_Material for this task_:
"""

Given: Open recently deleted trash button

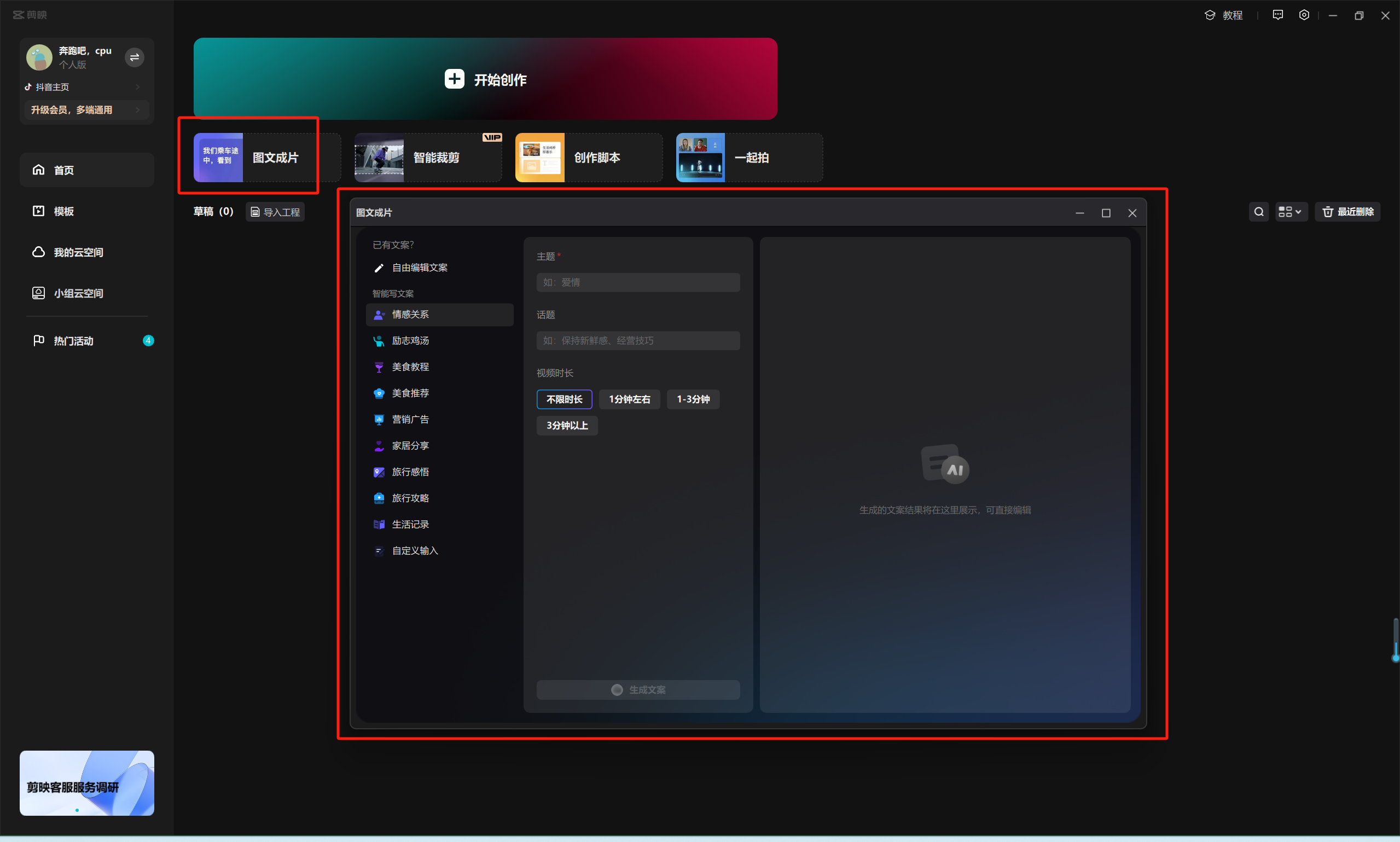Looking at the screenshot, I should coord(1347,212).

"""
"""

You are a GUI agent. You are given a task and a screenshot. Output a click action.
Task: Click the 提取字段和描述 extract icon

"""
"""

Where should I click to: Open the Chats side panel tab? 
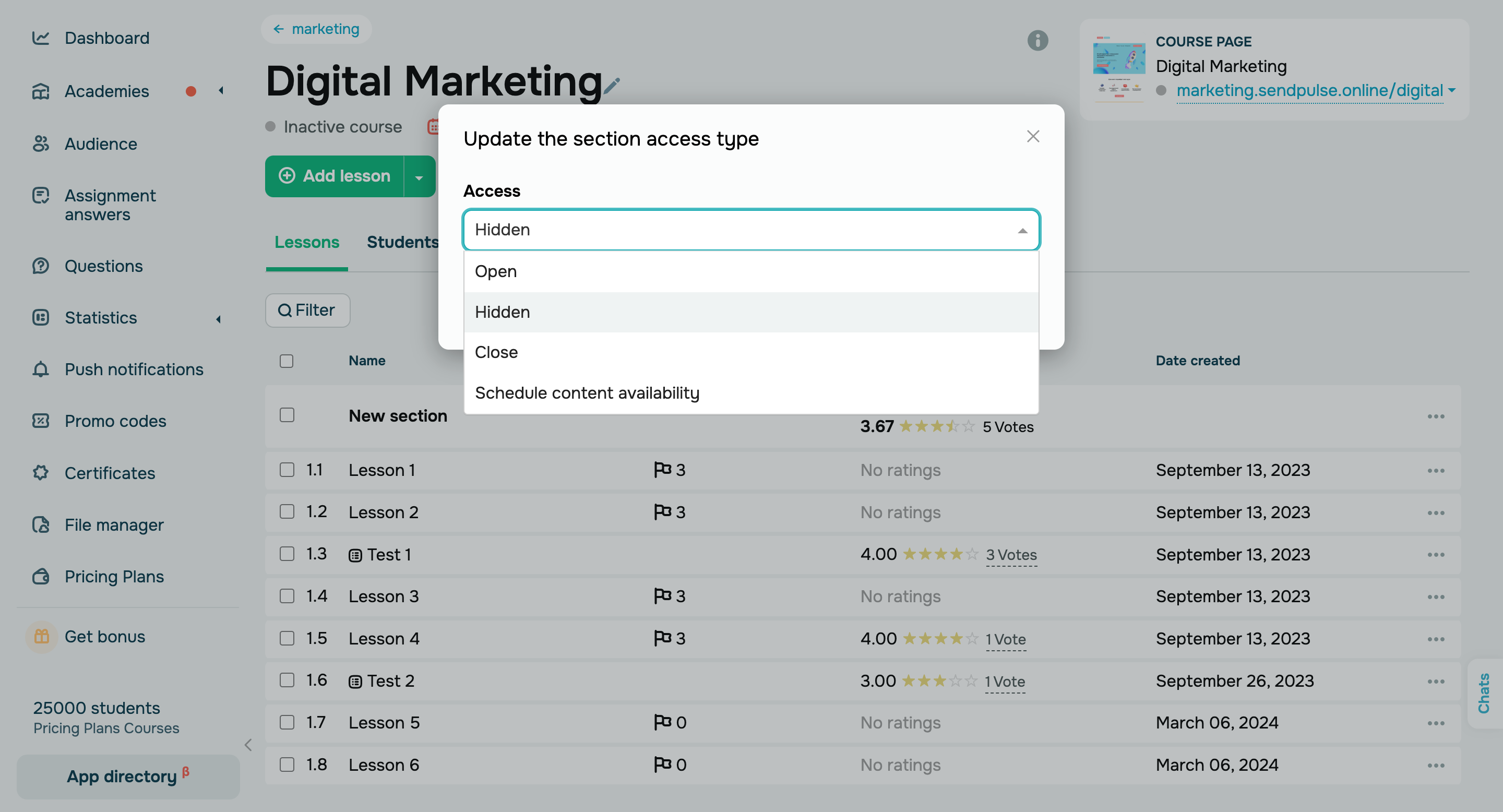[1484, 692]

"""

_What is expected_: Only the lines above starting at the line that holds "You are a GUI" and ending at the line that holds "Task: Click the 提取字段和描述 extract icon" are to be repeated, exactly and in full.

_Final answer_:
You are a GUI agent. You are given a task and a screenshot. Output a click action.
Task: Click the 提取字段和描述 extract icon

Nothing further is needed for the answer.